(Task details) Rewrite every line of the listing, substituting "Goal" for each "Task" and keeping everything else unchanged. Leave the pictures out of your answer.

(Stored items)
** START **
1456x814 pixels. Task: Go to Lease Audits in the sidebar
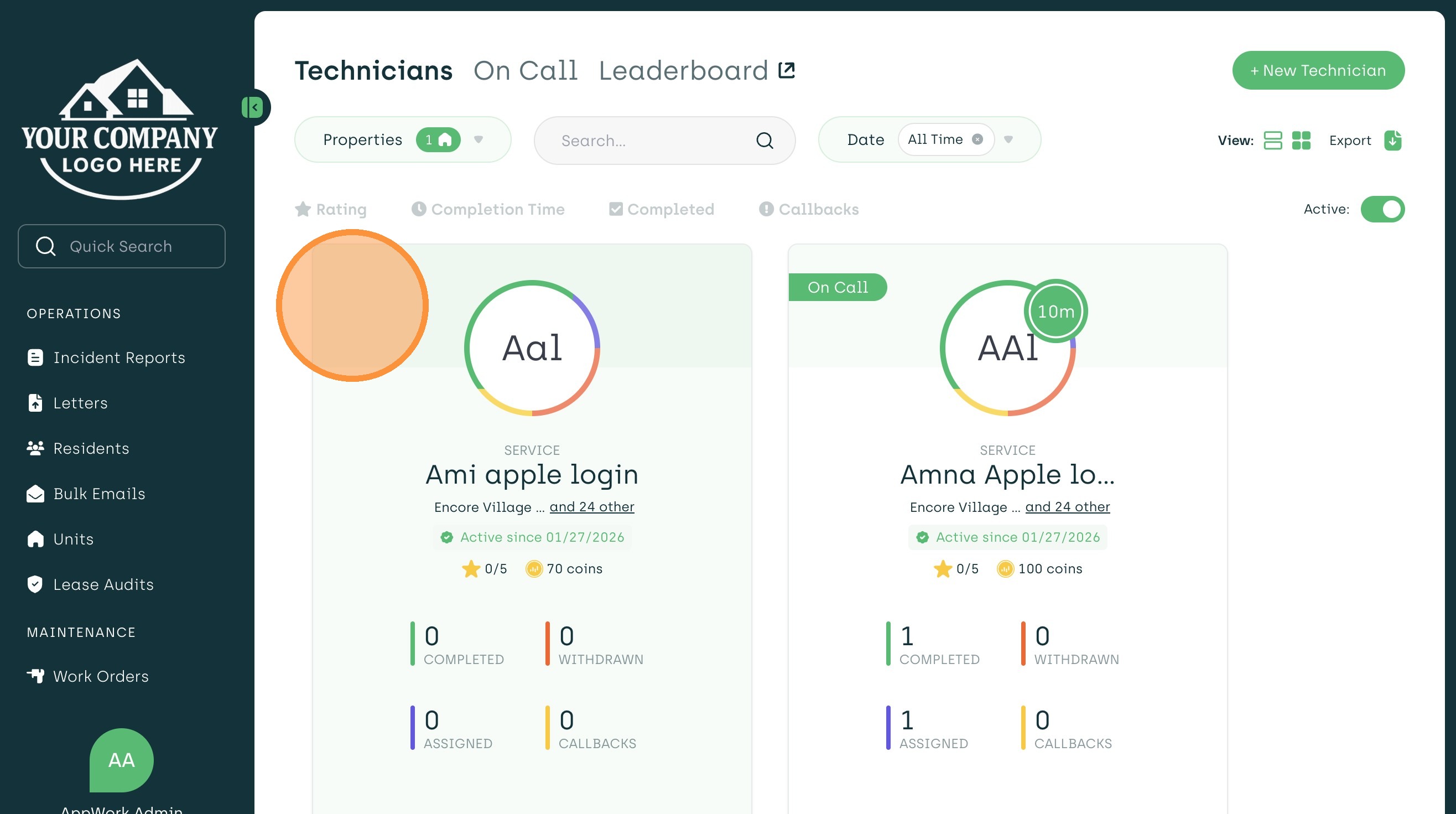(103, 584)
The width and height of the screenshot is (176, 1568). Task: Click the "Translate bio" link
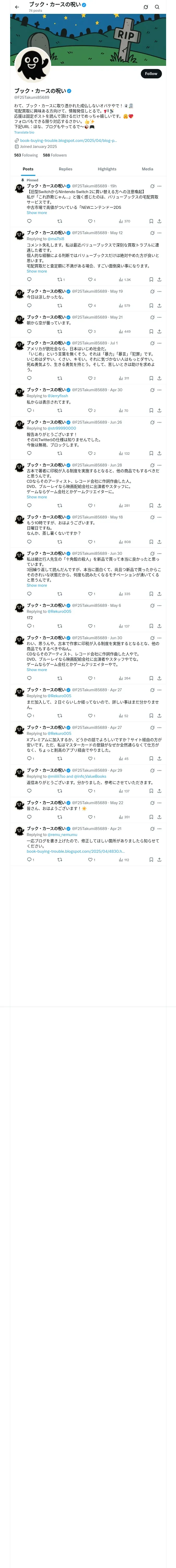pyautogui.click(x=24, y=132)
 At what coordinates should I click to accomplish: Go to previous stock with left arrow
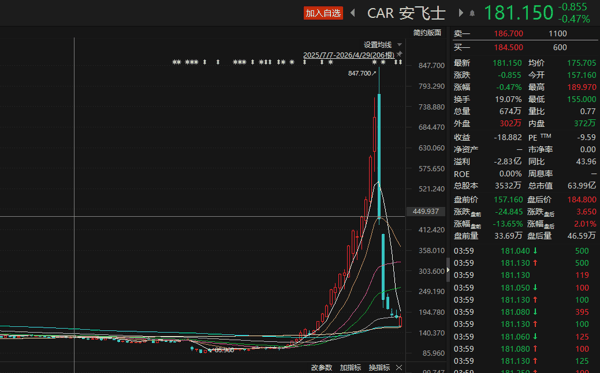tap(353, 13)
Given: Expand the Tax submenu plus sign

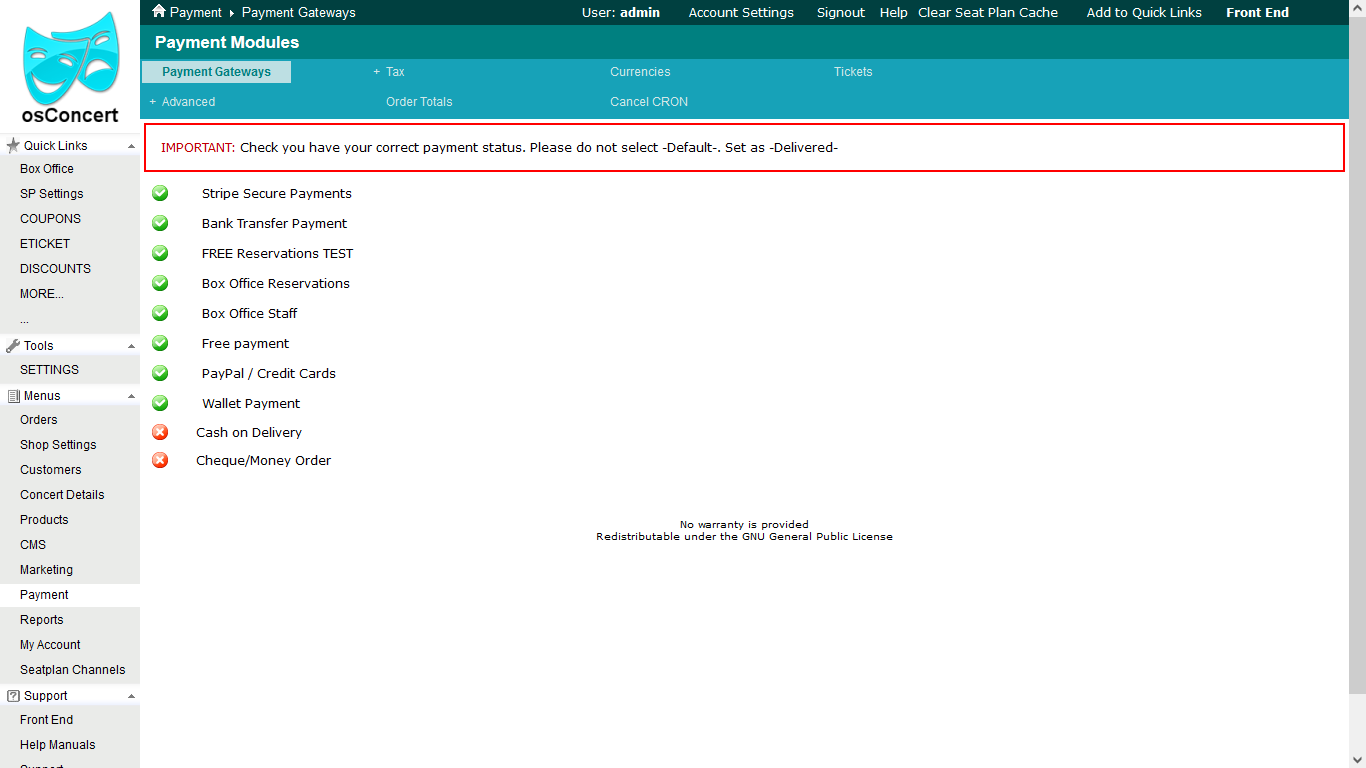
** END **
(Task answer)
1456x814 pixels. Goal: Go to Lease Audits in the sidebar
(103, 584)
The width and height of the screenshot is (176, 1568). Goal: Click the "Translate bio" link
pyautogui.click(x=24, y=132)
 At what coordinates should I click to accomplish: Go to previous stock with left arrow
tap(353, 13)
Given: Expand the Tax submenu plus sign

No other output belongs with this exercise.